The World Bank/IMF have been accused of bad economic policies to Nigerian President, especially the PMB Subsidy Removal, as well as the floating of the naira which have produced negative inflationary reaction on the economy
The hardship in the country has been blamed on the ‘anti-people’ policies suggested by the World Bank and IMF.
But the IMF’s African Region Director, Abebe Selassie, had, at a briefing on the sidelines of the IMF and World Bank Annual Meetings in Washington DC, US, claimed that the organisation did not advise Tinubu to remove fuel subsidy.
“The decision a local in texture. It was President Tinubu’s decision. We don’t have good policies in Nigeria. Our role is limited to regular negotiation, as we have with other nations like Japan or the UK,” he said.

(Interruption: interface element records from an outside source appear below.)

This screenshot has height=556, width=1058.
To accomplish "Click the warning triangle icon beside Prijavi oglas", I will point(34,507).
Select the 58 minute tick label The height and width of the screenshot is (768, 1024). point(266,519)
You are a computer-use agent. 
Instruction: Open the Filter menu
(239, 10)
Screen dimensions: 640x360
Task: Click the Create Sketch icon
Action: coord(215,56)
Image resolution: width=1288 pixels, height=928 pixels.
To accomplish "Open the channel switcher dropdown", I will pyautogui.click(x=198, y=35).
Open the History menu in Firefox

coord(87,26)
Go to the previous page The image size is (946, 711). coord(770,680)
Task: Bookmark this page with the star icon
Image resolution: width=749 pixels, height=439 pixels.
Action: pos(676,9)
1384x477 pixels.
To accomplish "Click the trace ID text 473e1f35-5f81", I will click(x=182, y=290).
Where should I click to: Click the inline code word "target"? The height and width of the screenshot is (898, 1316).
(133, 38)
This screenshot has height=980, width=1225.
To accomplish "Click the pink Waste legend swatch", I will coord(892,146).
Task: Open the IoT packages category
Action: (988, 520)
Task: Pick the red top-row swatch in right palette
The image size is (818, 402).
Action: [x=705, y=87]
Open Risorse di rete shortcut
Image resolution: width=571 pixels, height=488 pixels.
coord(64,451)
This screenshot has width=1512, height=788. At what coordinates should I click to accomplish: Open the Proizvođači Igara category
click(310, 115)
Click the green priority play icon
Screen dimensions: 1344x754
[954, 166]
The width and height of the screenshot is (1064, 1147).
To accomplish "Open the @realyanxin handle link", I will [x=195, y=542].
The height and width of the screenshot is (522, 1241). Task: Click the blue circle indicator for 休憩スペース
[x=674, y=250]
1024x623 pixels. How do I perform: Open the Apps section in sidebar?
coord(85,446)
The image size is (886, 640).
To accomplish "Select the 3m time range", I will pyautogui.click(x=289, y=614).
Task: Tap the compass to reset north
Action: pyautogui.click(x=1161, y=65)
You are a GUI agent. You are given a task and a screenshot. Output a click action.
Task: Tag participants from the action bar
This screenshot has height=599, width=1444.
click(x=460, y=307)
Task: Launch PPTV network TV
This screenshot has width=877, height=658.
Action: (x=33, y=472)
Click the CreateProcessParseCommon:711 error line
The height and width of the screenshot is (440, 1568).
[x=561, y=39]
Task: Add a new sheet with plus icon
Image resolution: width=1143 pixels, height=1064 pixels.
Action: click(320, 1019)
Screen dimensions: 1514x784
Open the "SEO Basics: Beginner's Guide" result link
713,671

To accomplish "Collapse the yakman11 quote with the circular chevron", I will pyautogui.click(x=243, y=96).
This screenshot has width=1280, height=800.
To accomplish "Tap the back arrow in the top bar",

Jega advised Nigerians to pay serious attention to nurturing and entrenching democratic governance, rather than merely good governance, as being promoted by the World Bank
“This is the only way to place Nigeria on a sustainable trajectory of what I call ‘People-oriented development processes.’
Jega also noted that while it is good to patronize World Bank and the IMF but, “we should not swallow hook, line, and sinker what they bring to us”.
“We must be very careful in terms of what measures they have suggested to us because if we don’t do that we may advertently or inadvertently fall into greater medium and longer-term problems even if we think we are seeing short-term benefits from that kind of engagement,” he stressed.